This Is My Jam’s Hannah Donovan On The State Of Design In Music #SAtN

HHannah Donovan is co-founder and design director of This Is My Jam – a music service for sharing song you are into the most right now. Before starting Jam, Hannah led design at Last.fm and has been working at the intersection of music, design and technology for the last decade.

In this Stand Above The Noise interview, Hannah shared her thoughts on the state of design in the music industry and importance of visual representation of an artist. She also talked on the latest This Is My Jam updates and how musicians use it as a social network to engage their fans.

00:00:21 – Hannah Donovan introduction
00:00:46 – What’s the state of design in the music industry?
00:02:34 – How important is the visual component of an indie artist’s brand?
00:07:01 – What’s This Is My Jam?
00:08:37 – What are the latest updates on the platform?
00:10:29 – How musicians use This Is My Jam to engage with their fans

Full transcription:

Hannah Donovan

Hannah Donovan

My name is Hannah Donovan and I’m a product designer. I make digital products in music. Currently, I’m working on a project called This Is My Jam where I’m the co-founder and the design director. And previous to that, I lead design AtLast FM. And I also at the moment am bootstrapping This Is My Jam with a design consultancy at the side and I have clients in the music and entertainment industry.

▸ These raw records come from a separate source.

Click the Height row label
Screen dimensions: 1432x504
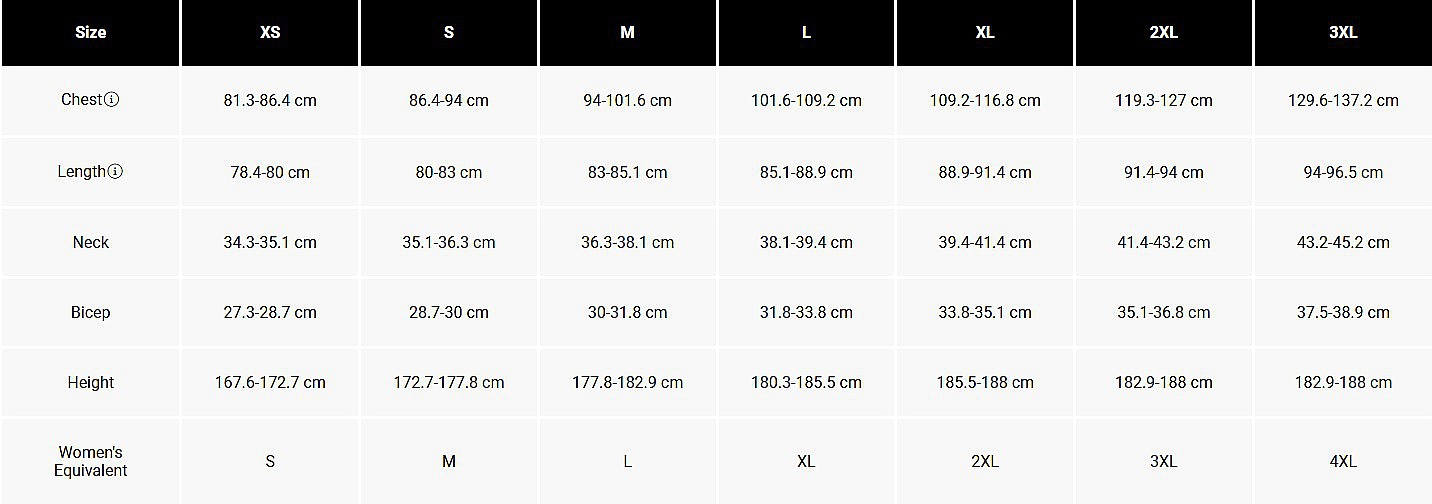90,382
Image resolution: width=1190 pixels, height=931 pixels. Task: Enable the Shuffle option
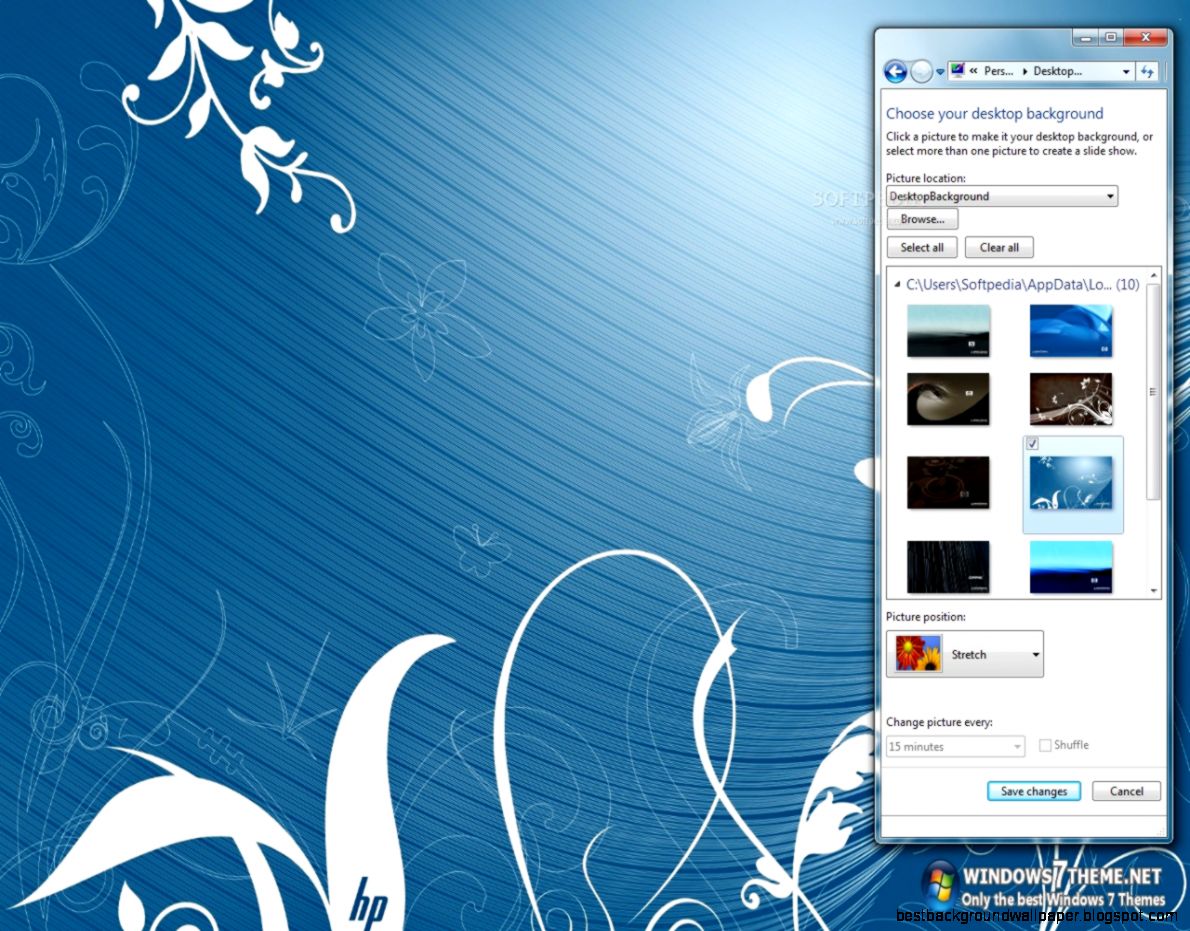(1045, 744)
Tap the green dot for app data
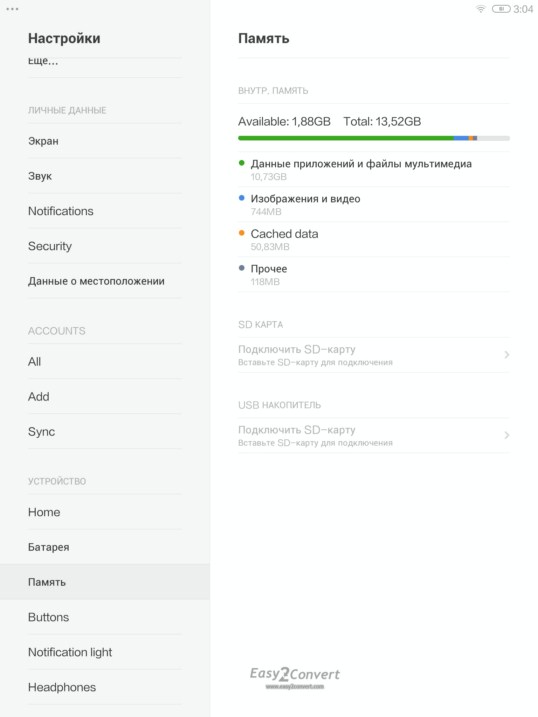 pyautogui.click(x=242, y=163)
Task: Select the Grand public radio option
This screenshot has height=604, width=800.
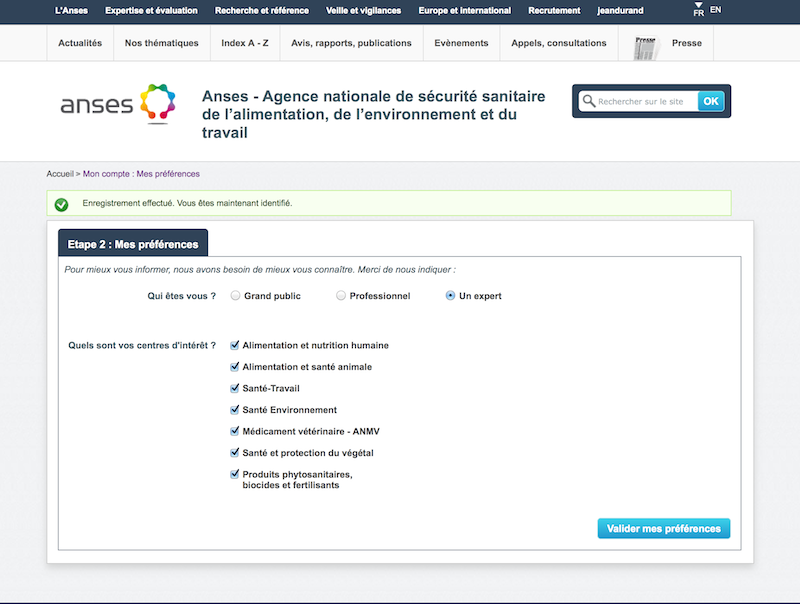Action: click(236, 296)
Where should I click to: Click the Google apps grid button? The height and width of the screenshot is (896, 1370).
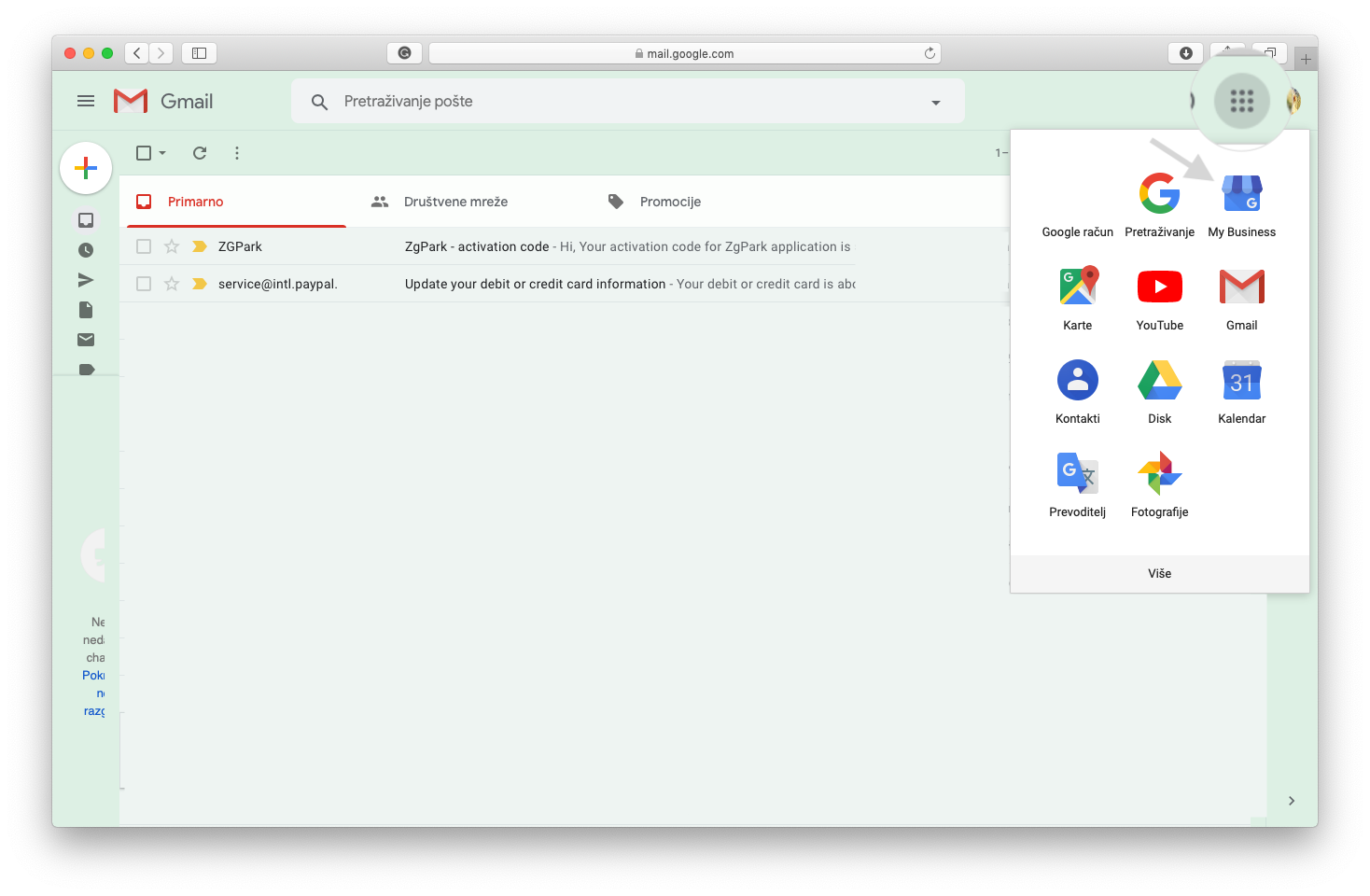pyautogui.click(x=1241, y=101)
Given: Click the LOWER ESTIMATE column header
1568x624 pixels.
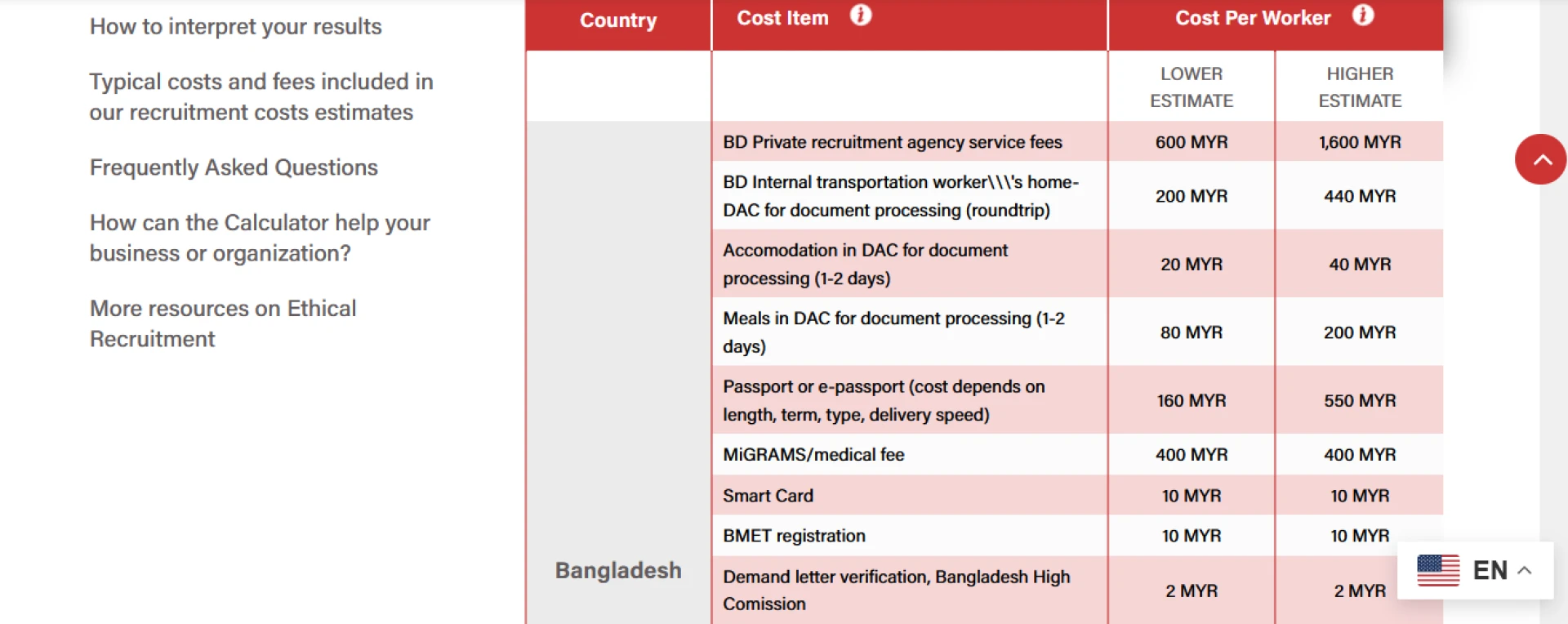Looking at the screenshot, I should [1191, 87].
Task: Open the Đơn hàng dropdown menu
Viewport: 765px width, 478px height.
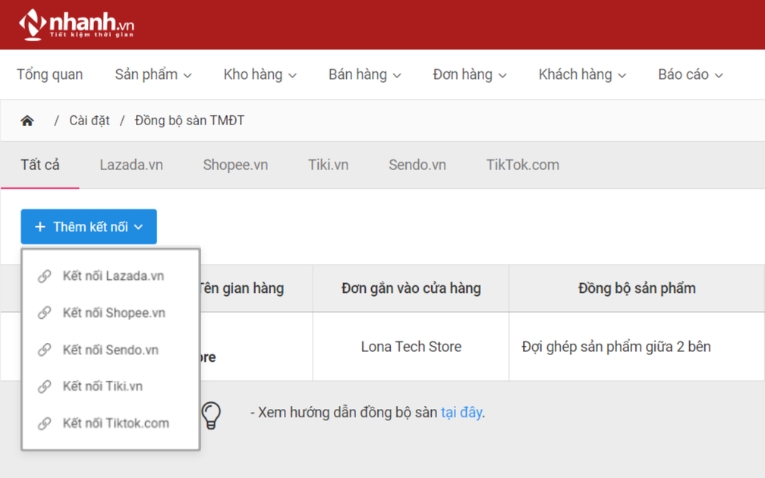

So I’ve been working in music since 2006 as a designer and my opinion is that, in general broadly speaking, the music industry loves design. It’s ripe for design. When you look at the some of the amazing visual aesthetics that have come out of everything from album covers to concert graphics to all those stuff. The music industry itself is synonymous with pop culture and entertainment and of course out of that comes all sorts of visuals, right? However, I think that when you look at the tech side of things, like the music tech industry specifically, when it started it was a little bit naive, graphic design in particular. And if you look at some of these services from let’s say around the early 2000s, the design was not nearly as beautiful as some of these old traditional bastions of design in the music industry like magazines or journals and that kind of thing. Now I think what we’re seeing is the maturation of the online music industry. We’re seeing much better design there than ever before and I think it’s a really exciting time right now for design in music because we’re slowly starting to see the marriage of 2 streams. Like people from maybe more of a traditional editorial background that really understand the necessity of beautiful visuals and photo shoots and album art. We’re starting to see those people work more hand in hand with the people that come from the background of big data and online music and technology. And I think when you bring those 2 things together, we’re going to see really beautiful creations happening. And that’s already sort of starting to happen but I think that the future just holds more of it.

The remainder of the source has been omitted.